━━━━━ Input for this task

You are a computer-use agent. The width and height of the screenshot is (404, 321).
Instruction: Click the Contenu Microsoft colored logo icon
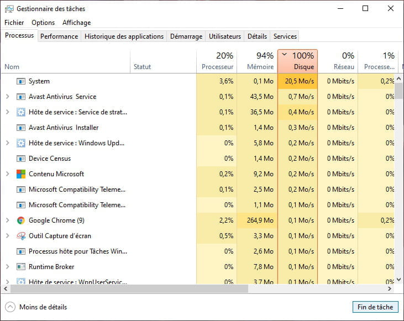21,174

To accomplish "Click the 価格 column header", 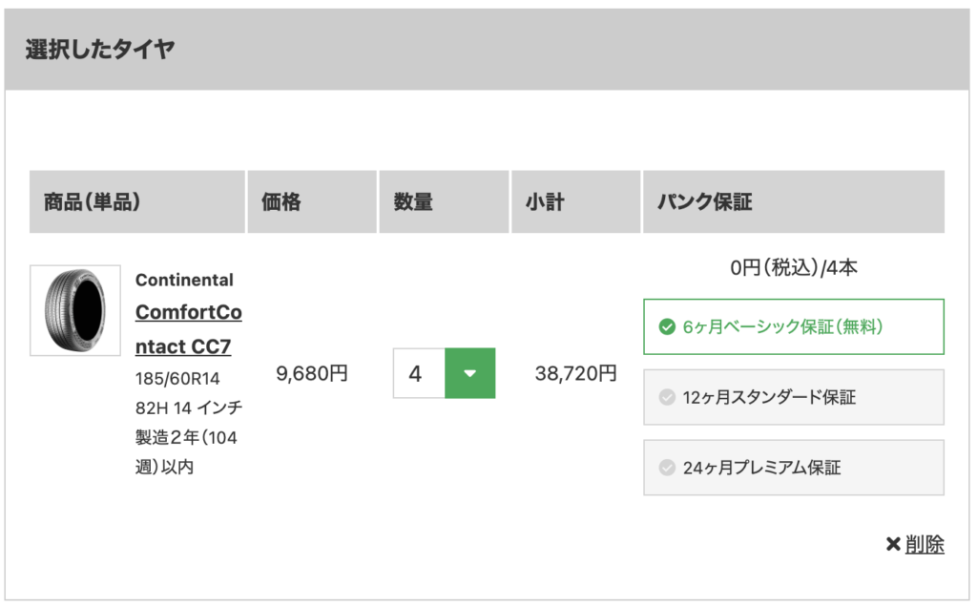I will (x=312, y=202).
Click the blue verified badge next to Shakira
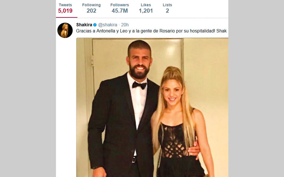Image resolution: width=284 pixels, height=177 pixels. [x=95, y=25]
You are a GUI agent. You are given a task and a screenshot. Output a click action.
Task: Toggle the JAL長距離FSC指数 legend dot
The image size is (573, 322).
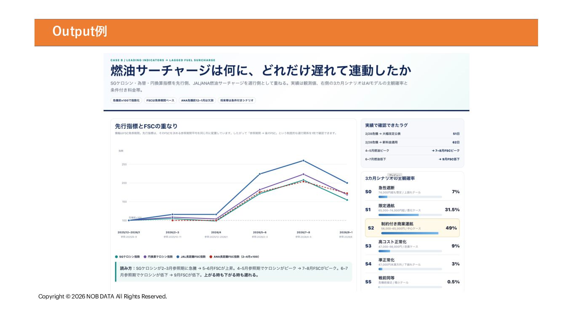[178, 256]
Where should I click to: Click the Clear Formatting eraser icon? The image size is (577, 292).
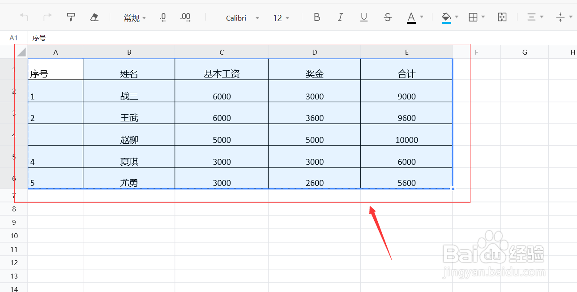click(x=94, y=17)
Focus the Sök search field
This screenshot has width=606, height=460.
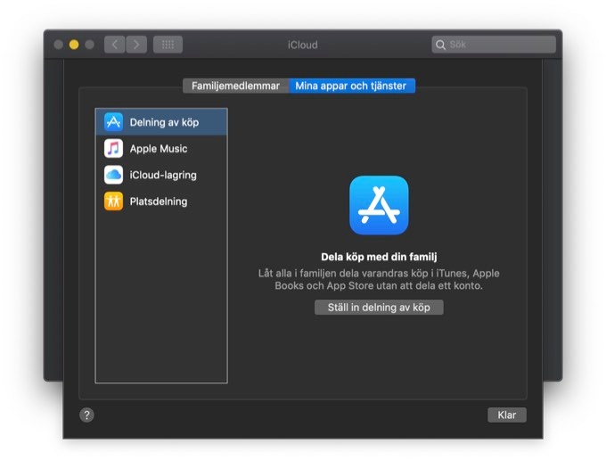click(499, 45)
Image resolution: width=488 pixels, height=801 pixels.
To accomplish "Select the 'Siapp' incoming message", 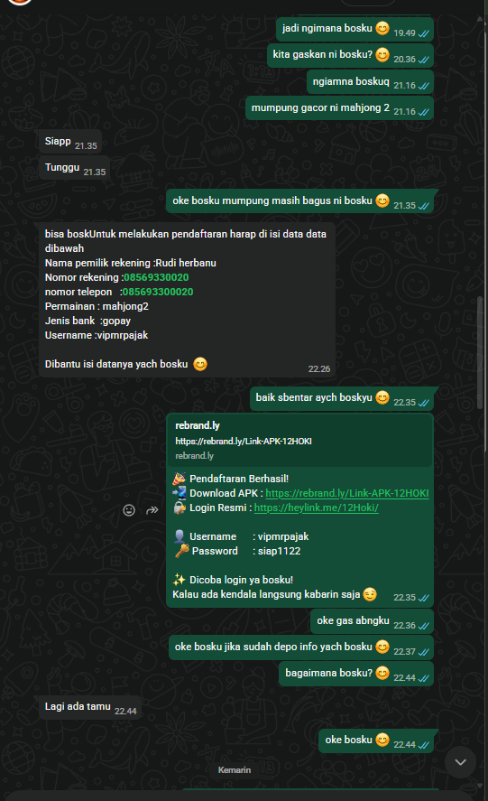I will (70, 142).
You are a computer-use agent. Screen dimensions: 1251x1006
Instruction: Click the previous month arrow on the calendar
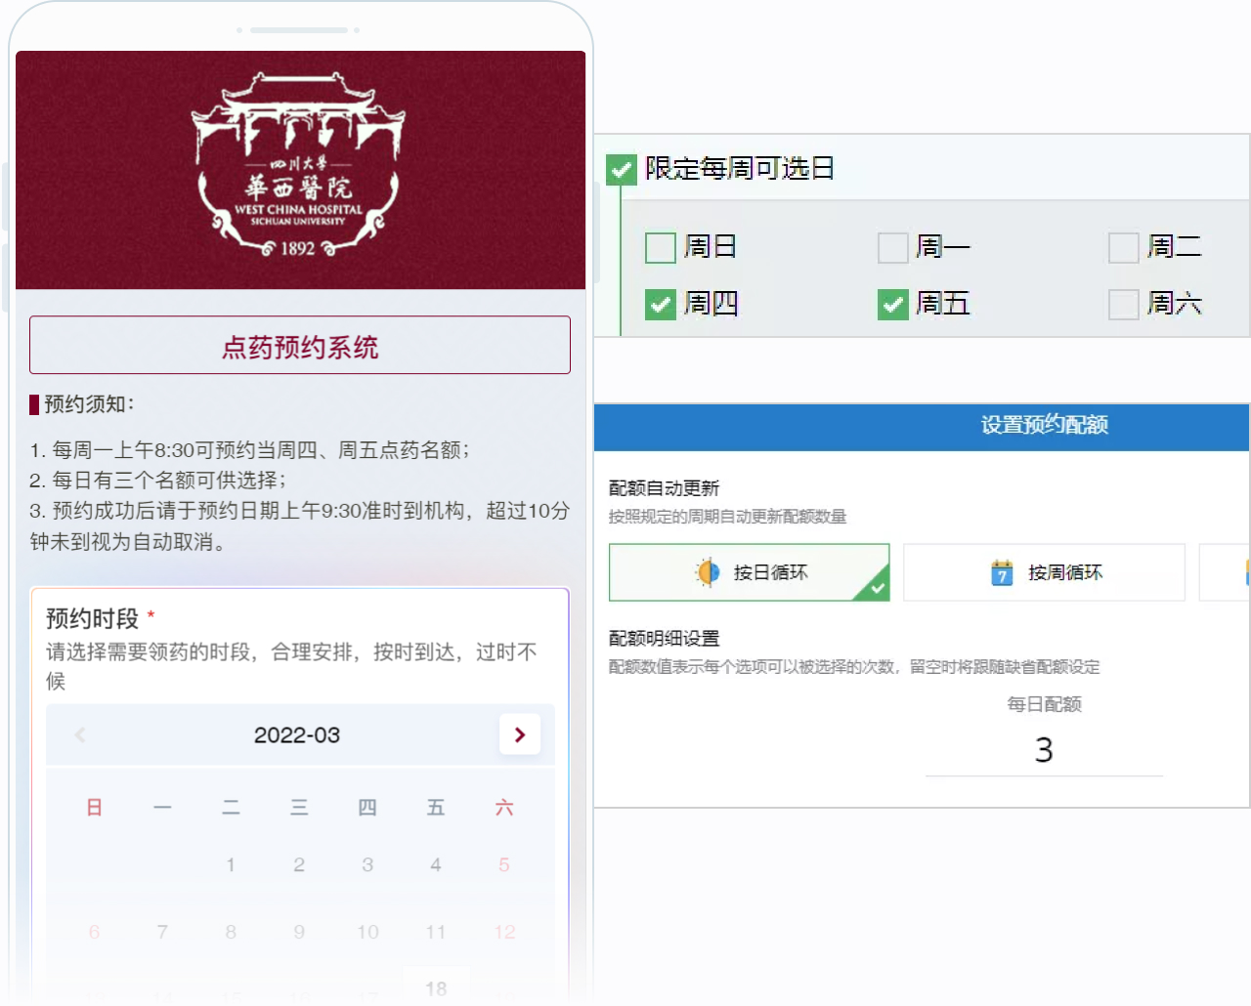(x=80, y=734)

━━━━━━━━━━

* Assignment: Check each line of the data for "computer". Copy the lines where it turns up.

* Result of this task:
You are a computer-use agent. The width and height of the screenshot is (404, 321).
You are a computer-use agent. Screen dimensions: 1251x1006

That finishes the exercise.